--- Available data Enclosed Below ---

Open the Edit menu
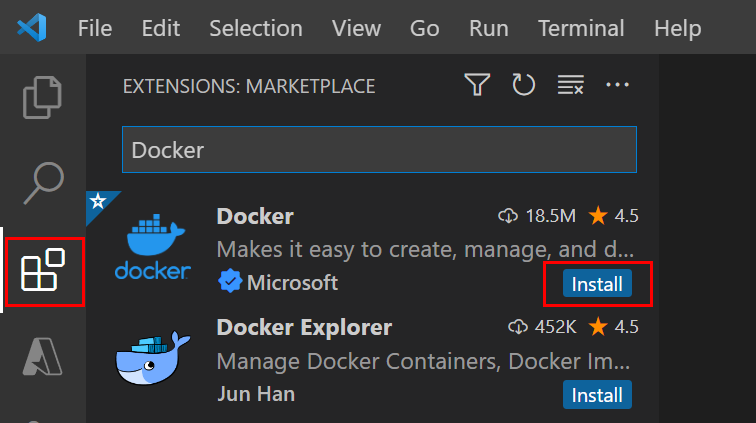The width and height of the screenshot is (756, 423). coord(161,28)
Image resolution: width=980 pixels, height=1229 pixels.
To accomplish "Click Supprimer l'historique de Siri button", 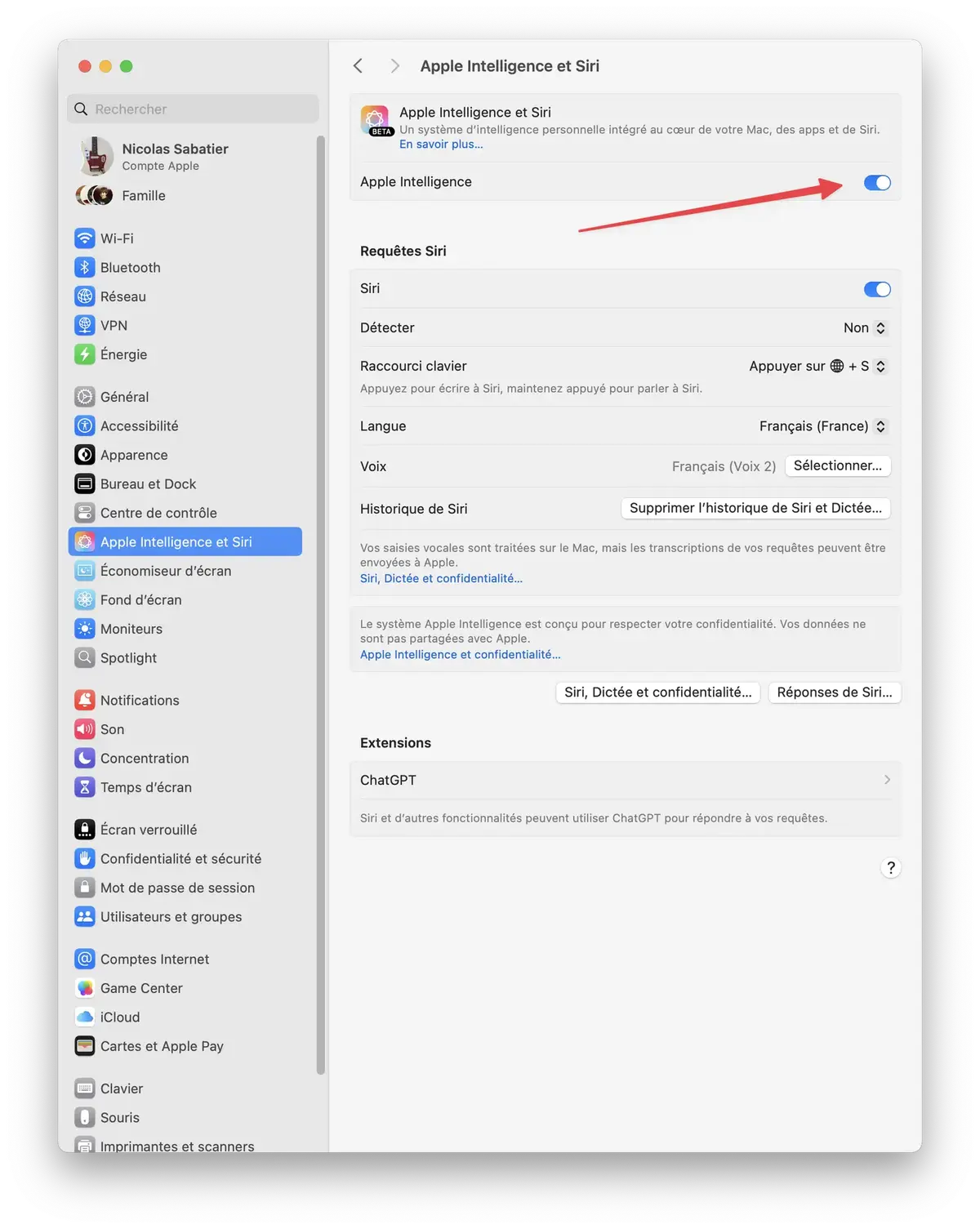I will click(x=755, y=507).
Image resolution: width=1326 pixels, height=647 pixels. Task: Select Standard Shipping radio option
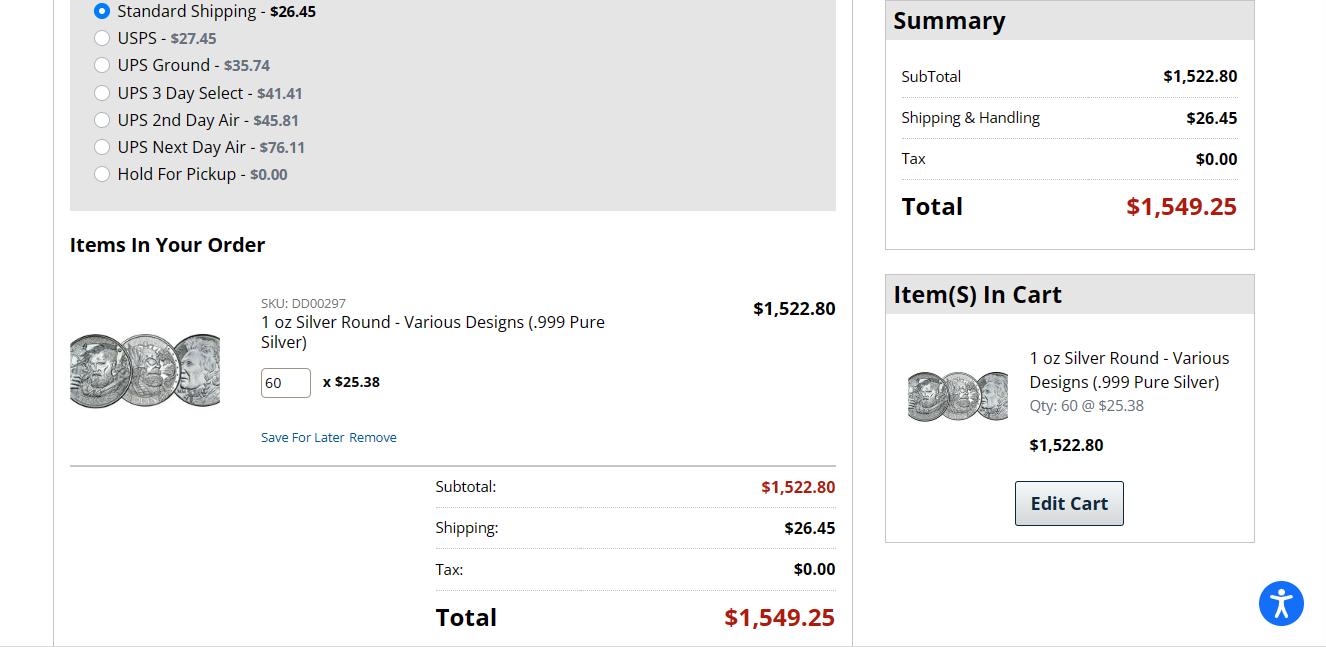pyautogui.click(x=102, y=12)
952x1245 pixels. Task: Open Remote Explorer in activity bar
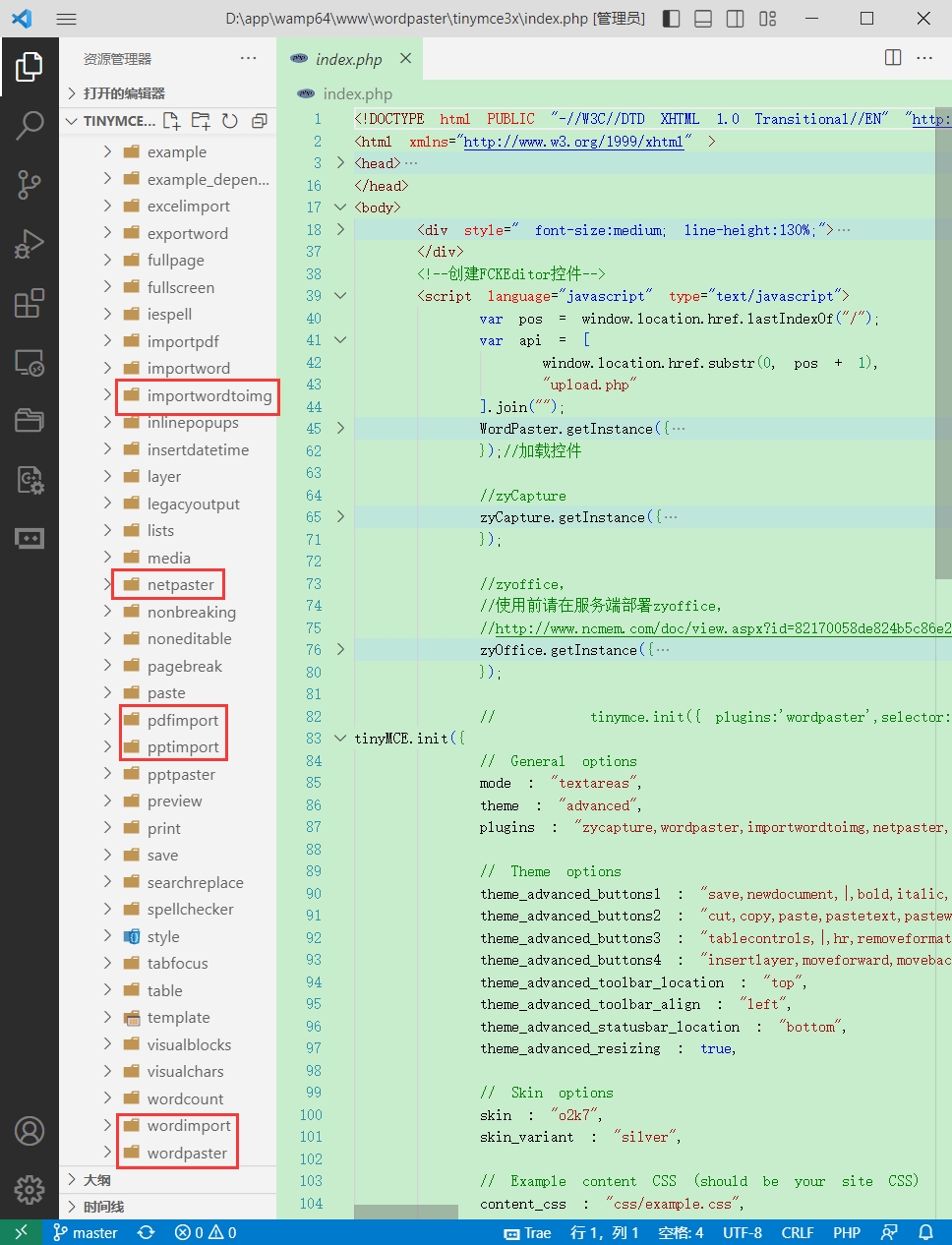pyautogui.click(x=30, y=363)
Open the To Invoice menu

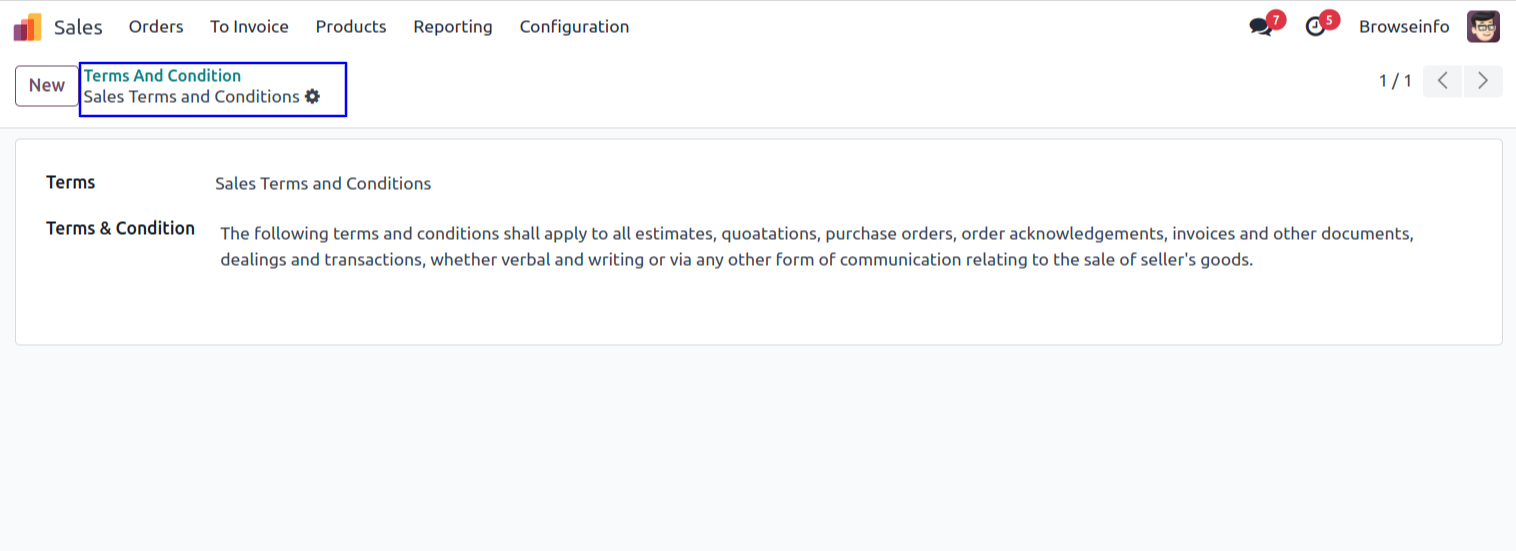tap(249, 27)
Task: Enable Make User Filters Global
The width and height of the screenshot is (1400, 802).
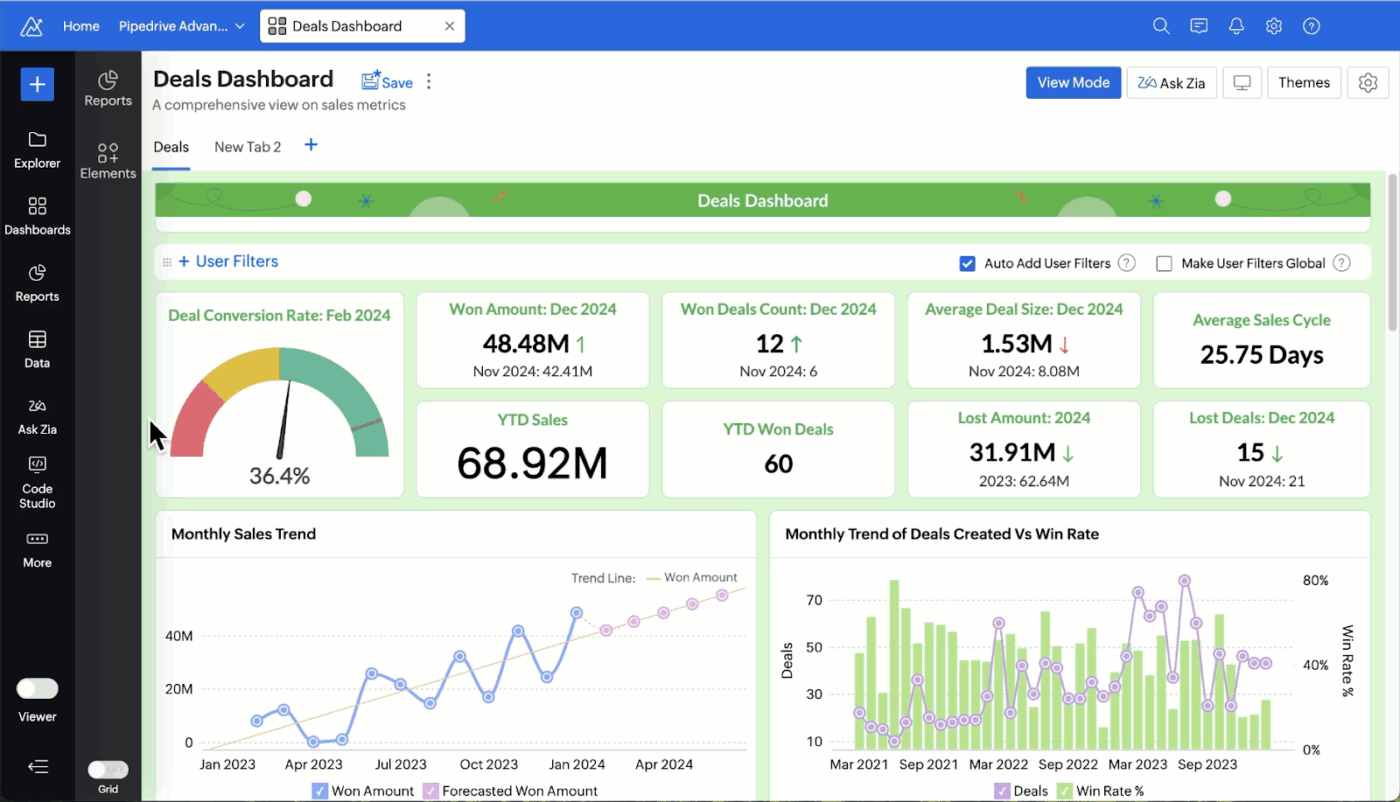Action: tap(1164, 263)
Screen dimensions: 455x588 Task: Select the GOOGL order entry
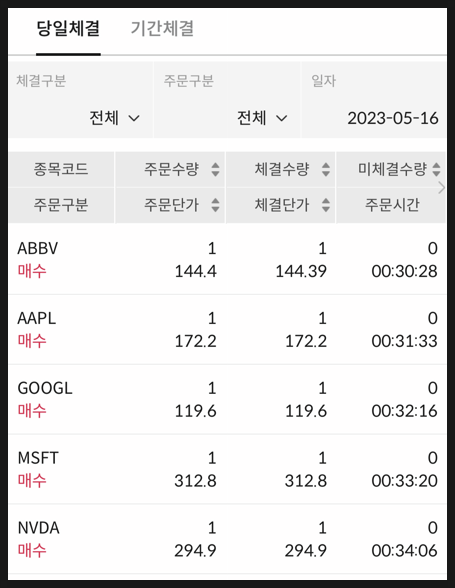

--- End of Enclosed Available data ---

What is required: Every line from the one with "The width and height of the screenshot is (1400, 802)." through the end of the records above belongs in the answer, copied exactly; no picture does.

Reply to the exercise:
The width and height of the screenshot is (1400, 802).
Action: tap(1164, 263)
Screen dimensions: 455x588 Task: Select the GOOGL order entry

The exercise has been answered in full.